• _Exercise brief_
Convert everything from the line containing "Given: Toggle the Titres checkbox" down to the end of the material into a two-column CSV headed request and response, one row per request, with each field in quotation marks and line breaks turned into spaces. Leave the pictures out.

• _Entries on locating words and elements_
--
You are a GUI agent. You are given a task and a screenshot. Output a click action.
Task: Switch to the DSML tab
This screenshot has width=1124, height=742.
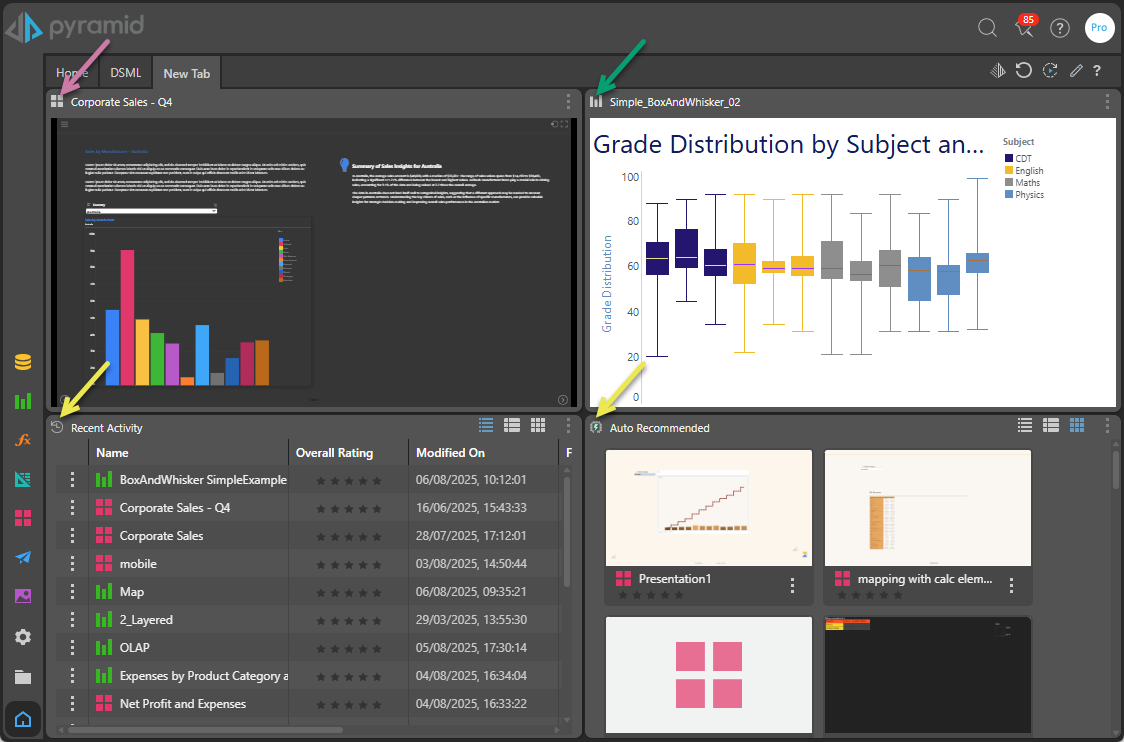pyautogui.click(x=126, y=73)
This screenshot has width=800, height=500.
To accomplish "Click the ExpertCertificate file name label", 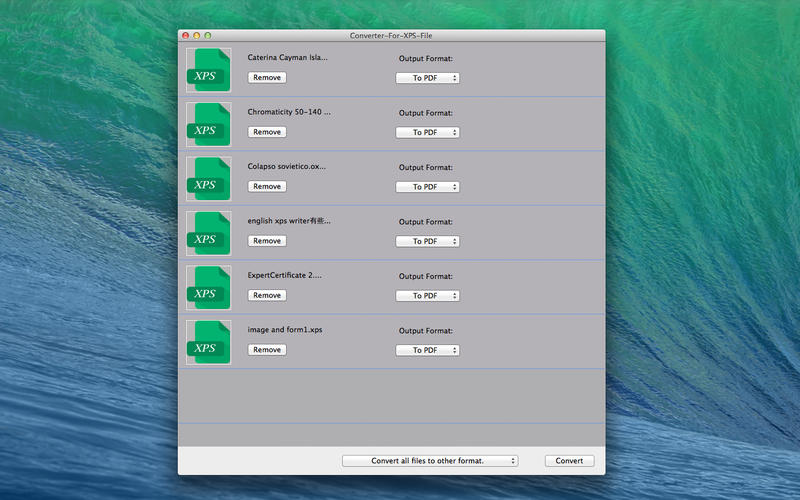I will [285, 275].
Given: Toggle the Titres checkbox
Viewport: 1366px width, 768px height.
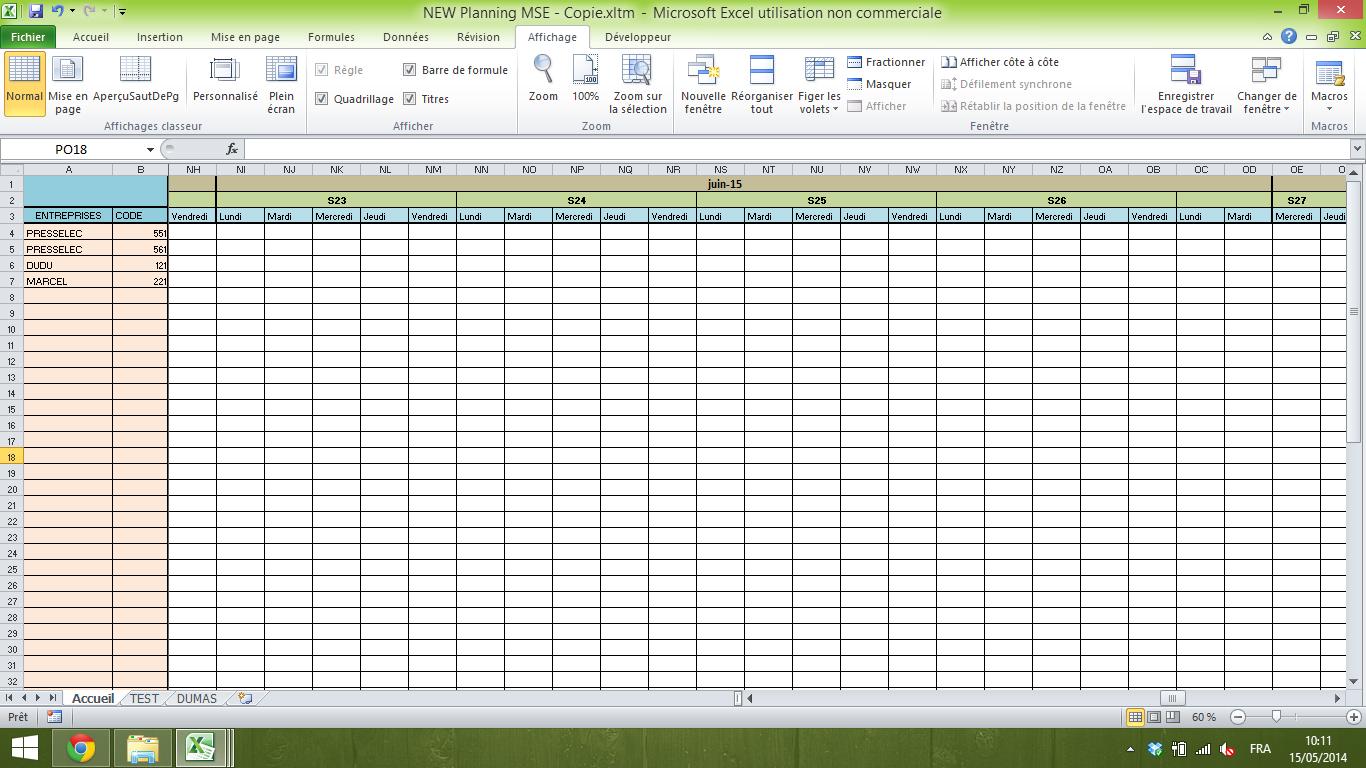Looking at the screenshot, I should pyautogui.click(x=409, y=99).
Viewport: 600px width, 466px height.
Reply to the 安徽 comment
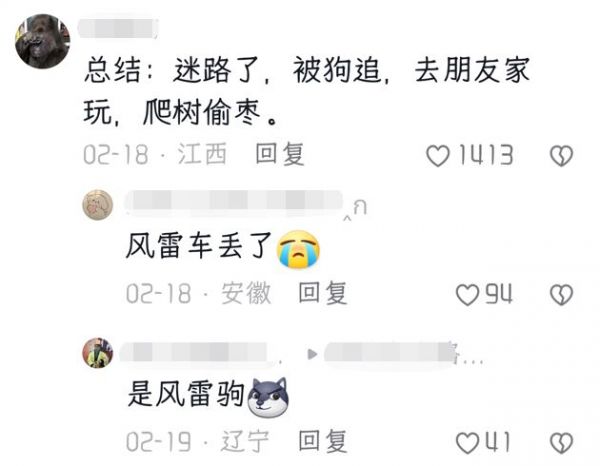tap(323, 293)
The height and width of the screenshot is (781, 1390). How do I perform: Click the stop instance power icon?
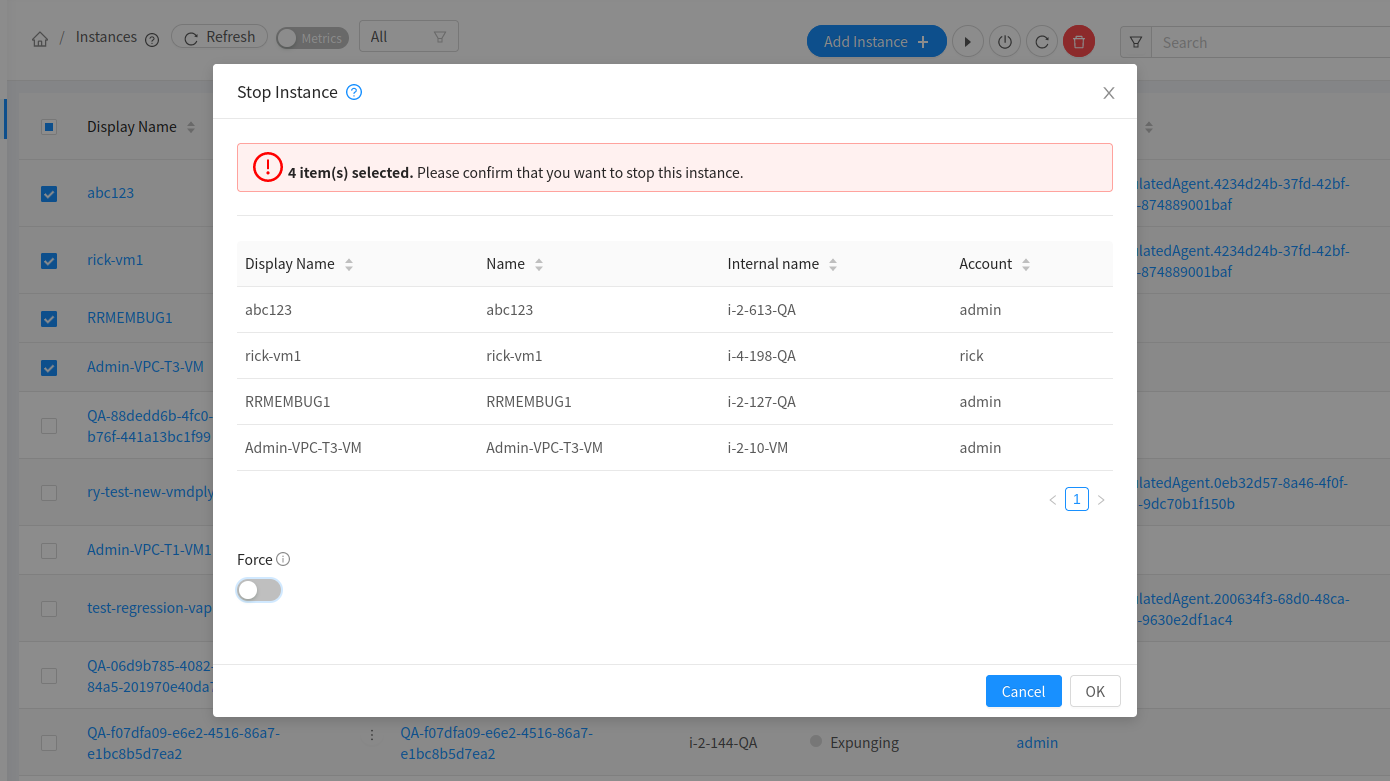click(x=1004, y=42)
--
• _Answer to this task_
request,response
"Given: Toggle the Titres checkbox Viewport: 1366px width, 768px height.","Looking at the screenshot, I should pyautogui.click(x=409, y=99)."
"Viewport: 600px width, 466px height. Reply to the 安徽 comment","tap(323, 293)"
"The height and width of the screenshot is (781, 1390). How do I perform: Click the stop instance power icon?","click(x=1004, y=42)"